* TASKS AND EXERCISES:
• a. Render this sentence from the post about the C++ linker error in Spanish: "This will compile, but it will not link."
• b. Carry on with the post about the C++ linker error, starting right after its final sentence.

* SUPPLIED TEXT:

^^^^^^^^^^^^^^^^

Note: There are several extant questions re similar issues, but I have reviewed many of them and cannot find an answer that explains this behavior:

Say I have code such as the following (in a header file)

class Foo {
    static const int TEST = 33;

    public:
    void willItWork(void) {
        printf("%d", std::max(TEST, 75));  // embedded platform, no streams
    }
};

int main(void) {
    Foo tester;
    tester.willItWork();
}

This will compile, but it will not link. I get the linker error

Error: L6218E: Undefined symbol Foo::TEST (referred from foo.o).

It only seems like passing the value to outside functions causes problems. Using TEST in ordinary expressions or functions within the class works fine. If I instead write willItWork() as

void willItWork(void) {
    int diff = TEST - 23;
    printf("%d", diff);
}

there is no error.

^^^^^^^^^^^^^^^^

Data entries
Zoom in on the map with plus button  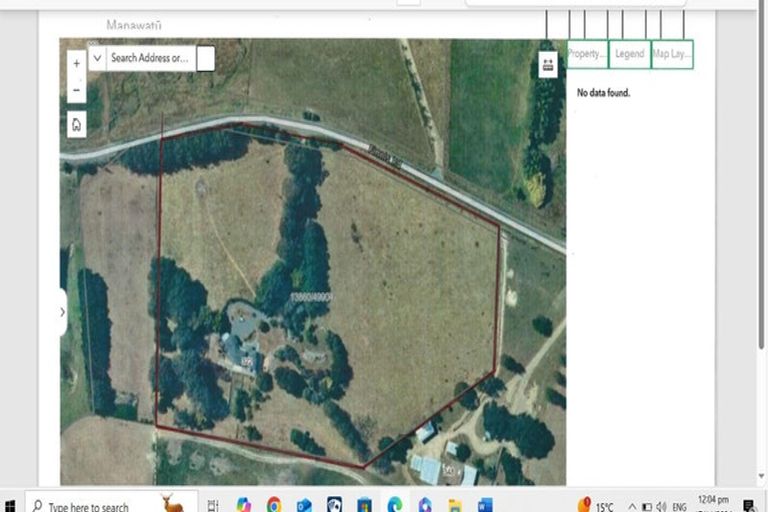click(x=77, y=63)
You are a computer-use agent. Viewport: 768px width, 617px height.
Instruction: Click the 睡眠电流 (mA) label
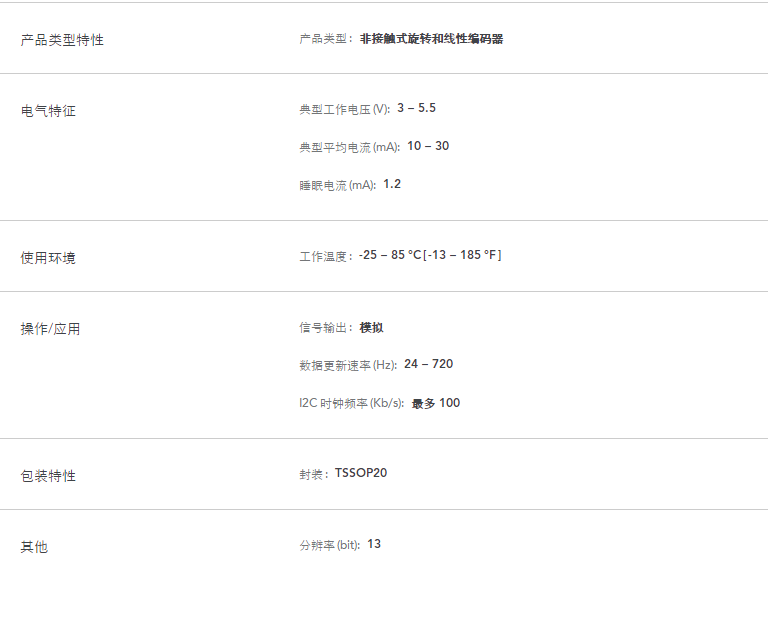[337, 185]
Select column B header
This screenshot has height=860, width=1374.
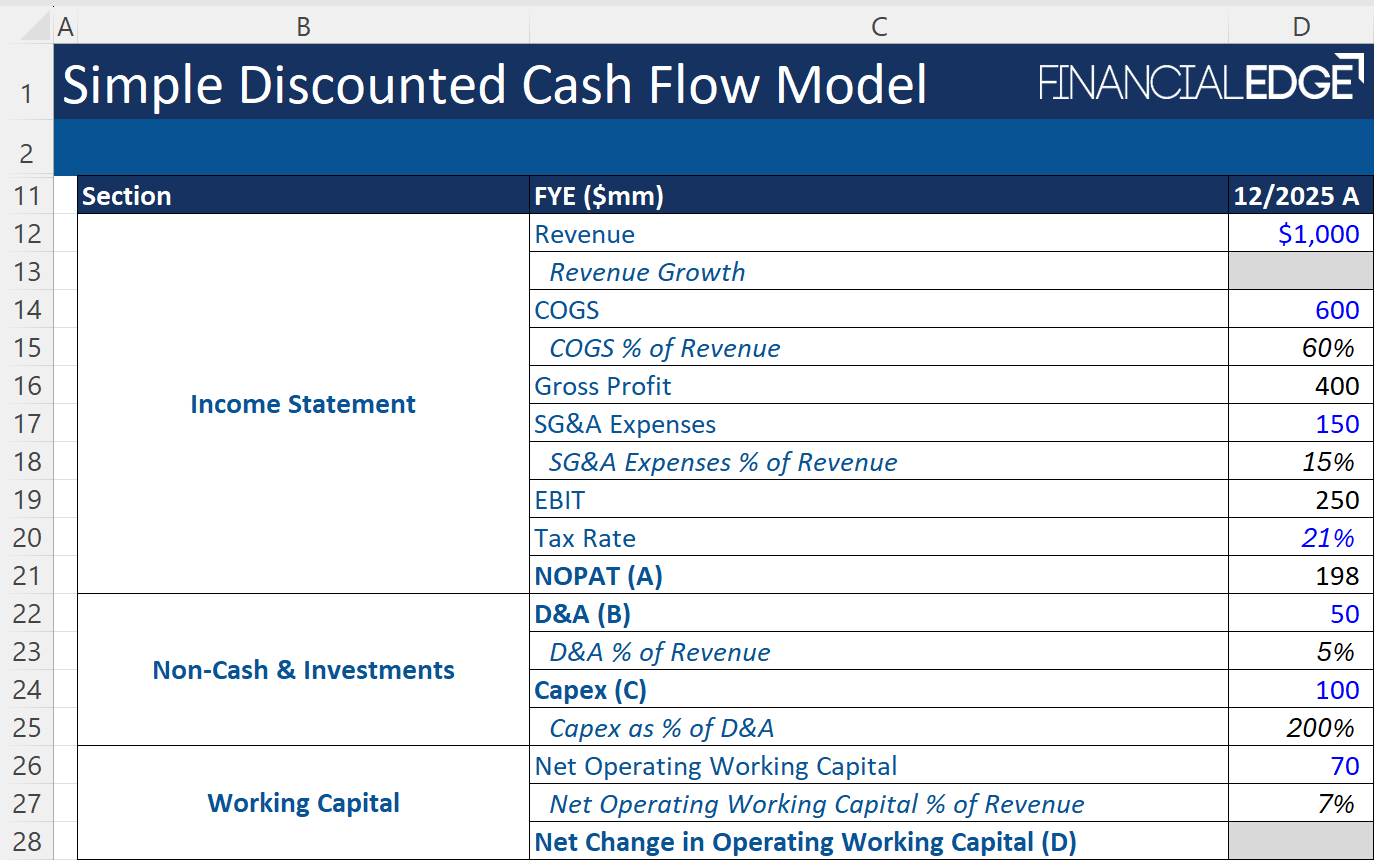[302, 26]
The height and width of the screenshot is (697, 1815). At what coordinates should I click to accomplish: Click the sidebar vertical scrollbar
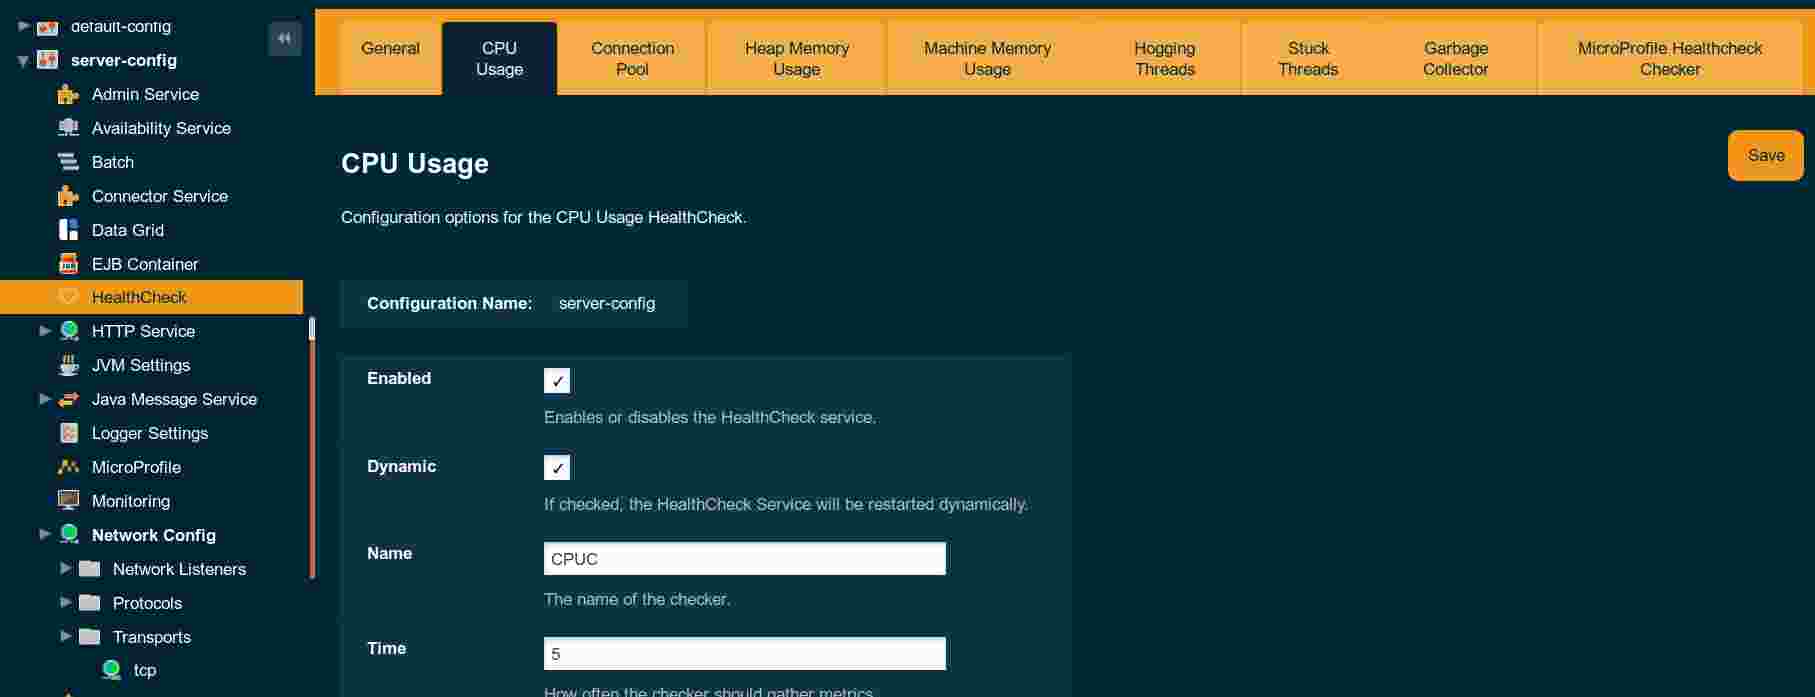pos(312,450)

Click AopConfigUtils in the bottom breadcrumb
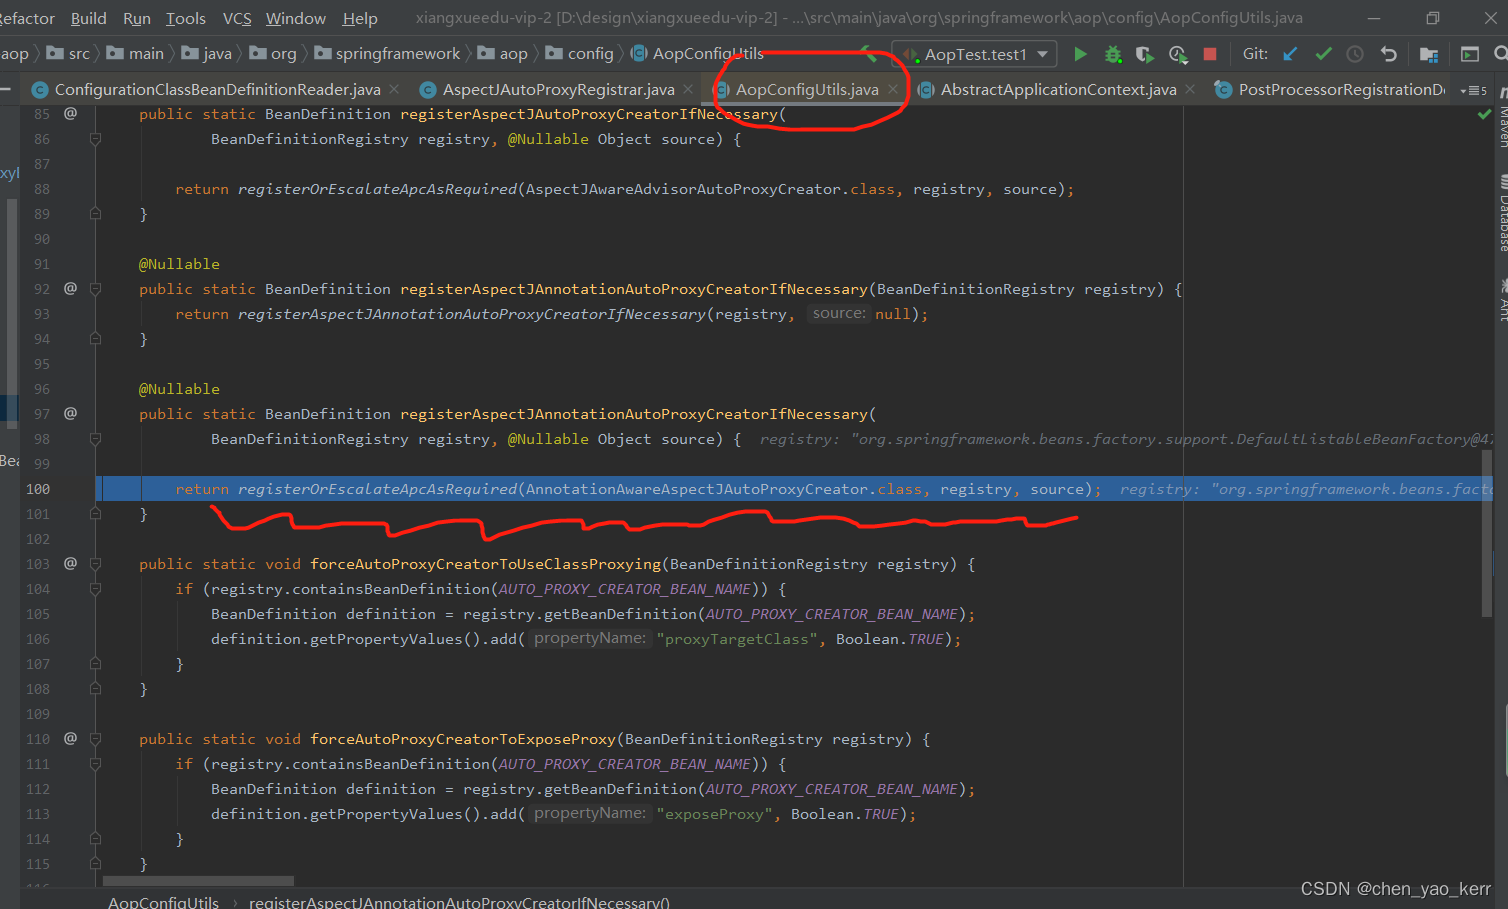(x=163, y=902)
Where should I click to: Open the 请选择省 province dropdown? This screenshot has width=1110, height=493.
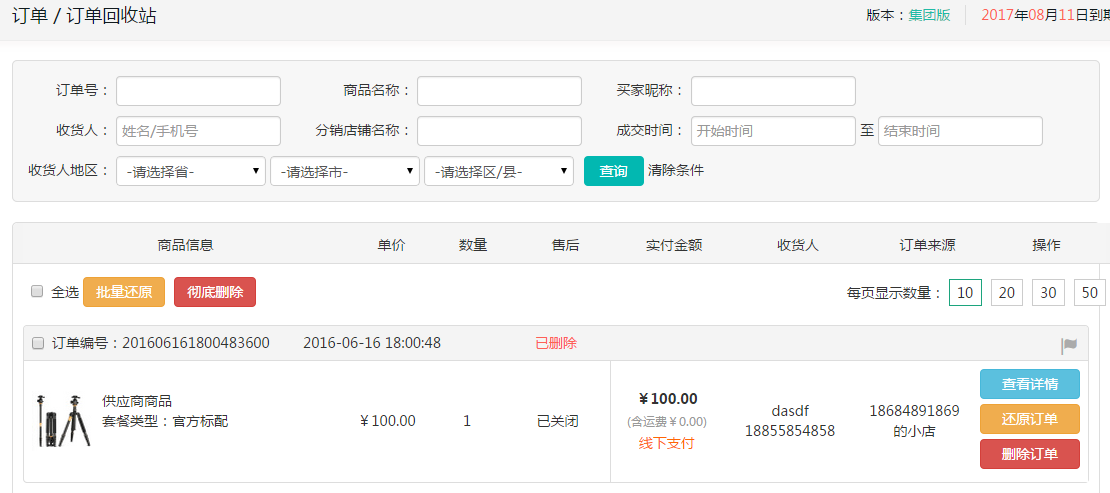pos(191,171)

^^^^^^^^^^^^^^^^

* PER-TASK ANSWERS:
• a. Esto compilará, pero no enlazará.

• b.
I found another question that referenced the C++ standard regarding this (Section 9.4.2):

If a static data member is of const integral or const enumeration type, its declaration in the class definition can specify a const-initializer which shall be an integral constant expression.

Since what I have done seems to be "within the rules," can anyone think of any possible explanation for this odd behavior?

I tried similar code on ideone and had no issue (however, I can not mimic the exact structure, i.e. with header files, there). Does this mean the linker I am using doesn't quite conform to the standard here?

Any insight is greatly appreciated. I can always provide more information, too.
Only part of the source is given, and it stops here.